EXERCISE DETAILS: Without changing anything, set down every line shown below.

╭──

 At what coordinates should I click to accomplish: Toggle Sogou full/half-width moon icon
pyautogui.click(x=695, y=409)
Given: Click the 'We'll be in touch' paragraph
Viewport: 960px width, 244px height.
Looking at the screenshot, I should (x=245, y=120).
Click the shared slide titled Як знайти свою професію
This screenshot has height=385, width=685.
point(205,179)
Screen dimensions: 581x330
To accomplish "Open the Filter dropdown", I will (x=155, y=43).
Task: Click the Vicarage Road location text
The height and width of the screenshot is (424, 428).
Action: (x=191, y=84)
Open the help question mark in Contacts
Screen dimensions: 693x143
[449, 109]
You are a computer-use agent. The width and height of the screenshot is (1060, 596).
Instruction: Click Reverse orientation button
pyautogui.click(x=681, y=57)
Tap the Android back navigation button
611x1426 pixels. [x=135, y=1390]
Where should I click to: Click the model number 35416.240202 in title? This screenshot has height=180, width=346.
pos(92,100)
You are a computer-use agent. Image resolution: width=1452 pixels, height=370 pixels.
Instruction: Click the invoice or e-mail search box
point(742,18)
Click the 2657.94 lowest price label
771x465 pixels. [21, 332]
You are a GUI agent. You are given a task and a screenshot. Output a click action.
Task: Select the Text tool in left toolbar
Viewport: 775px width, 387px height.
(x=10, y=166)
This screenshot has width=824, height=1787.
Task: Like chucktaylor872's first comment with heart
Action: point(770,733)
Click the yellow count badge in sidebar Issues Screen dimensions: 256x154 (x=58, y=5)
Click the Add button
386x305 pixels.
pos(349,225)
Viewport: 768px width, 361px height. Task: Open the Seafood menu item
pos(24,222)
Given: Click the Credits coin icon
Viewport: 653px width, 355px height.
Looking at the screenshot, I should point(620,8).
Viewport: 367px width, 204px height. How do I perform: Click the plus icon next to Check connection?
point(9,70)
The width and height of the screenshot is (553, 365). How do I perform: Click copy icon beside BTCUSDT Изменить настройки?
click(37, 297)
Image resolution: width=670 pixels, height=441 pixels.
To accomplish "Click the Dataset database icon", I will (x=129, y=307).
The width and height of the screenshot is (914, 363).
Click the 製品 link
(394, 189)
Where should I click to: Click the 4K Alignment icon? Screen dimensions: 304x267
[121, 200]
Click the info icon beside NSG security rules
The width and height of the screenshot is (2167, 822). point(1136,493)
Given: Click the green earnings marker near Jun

╰──

WORKED SOLUTION:
 At what coordinates should I click to accomplish: Toggle Sogou full/half-width moon icon
pyautogui.click(x=695, y=409)
Given: Click the 'We'll be in touch' paragraph
Viewport: 960px width, 244px height.
Looking at the screenshot, I should (x=245, y=120).
Click the shared slide titled Як знайти свою професію
This screenshot has height=385, width=685.
point(205,179)
Screen dimensions: 581x330
To accomplish "Open the Filter dropdown", I will (x=155, y=43).
Task: Click the Vicarage Road location text
The height and width of the screenshot is (424, 428).
Action: (x=191, y=84)
Open the help question mark in Contacts
Screen dimensions: 693x143
[449, 109]
You are a computer-use agent. The width and height of the screenshot is (1060, 596).
Instruction: Click Reverse orientation button
pyautogui.click(x=681, y=57)
Tap the Android back navigation button
611x1426 pixels. [x=135, y=1390]
Where should I click to: Click the model number 35416.240202 in title? This screenshot has height=180, width=346.
pos(92,100)
You are a computer-use agent. Image resolution: width=1452 pixels, height=370 pixels.
Instruction: Click the invoice or e-mail search box
point(742,18)
Click the 2657.94 lowest price label
771x465 pixels. [21, 332]
You are a GUI agent. You are given a task and a screenshot. Output a click action.
Task: Select the Text tool in left toolbar
Viewport: 775px width, 387px height.
(x=10, y=166)
This screenshot has width=824, height=1787.
Task: Like chucktaylor872's first comment with heart
Action: point(770,733)
Click the yellow count badge in sidebar Issues Screen dimensions: 256x154 (x=58, y=5)
Click the Add button
386x305 pixels.
pos(349,225)
Viewport: 768px width, 361px height. Task: Open the Seafood menu item
pos(24,222)
Given: Click the Credits coin icon
Viewport: 653px width, 355px height.
Looking at the screenshot, I should point(620,8).
Viewport: 367px width, 204px height. How do I perform: Click the plus icon next to Check connection?
point(9,70)
The width and height of the screenshot is (553, 365). How do I perform: Click copy icon beside BTCUSDT Изменить настройки?
click(37, 297)
Image resolution: width=670 pixels, height=441 pixels.
To accomplish "Click the Dataset database icon", I will (x=129, y=307).
The width and height of the screenshot is (914, 363).
Click the 製品 link
(394, 189)
Where should I click to: Click the 4K Alignment icon? Screen dimensions: 304x267
[121, 200]
Click the info icon beside NSG security rules
The width and height of the screenshot is (2167, 822). point(1136,493)
Given: Click the green earnings marker near Jun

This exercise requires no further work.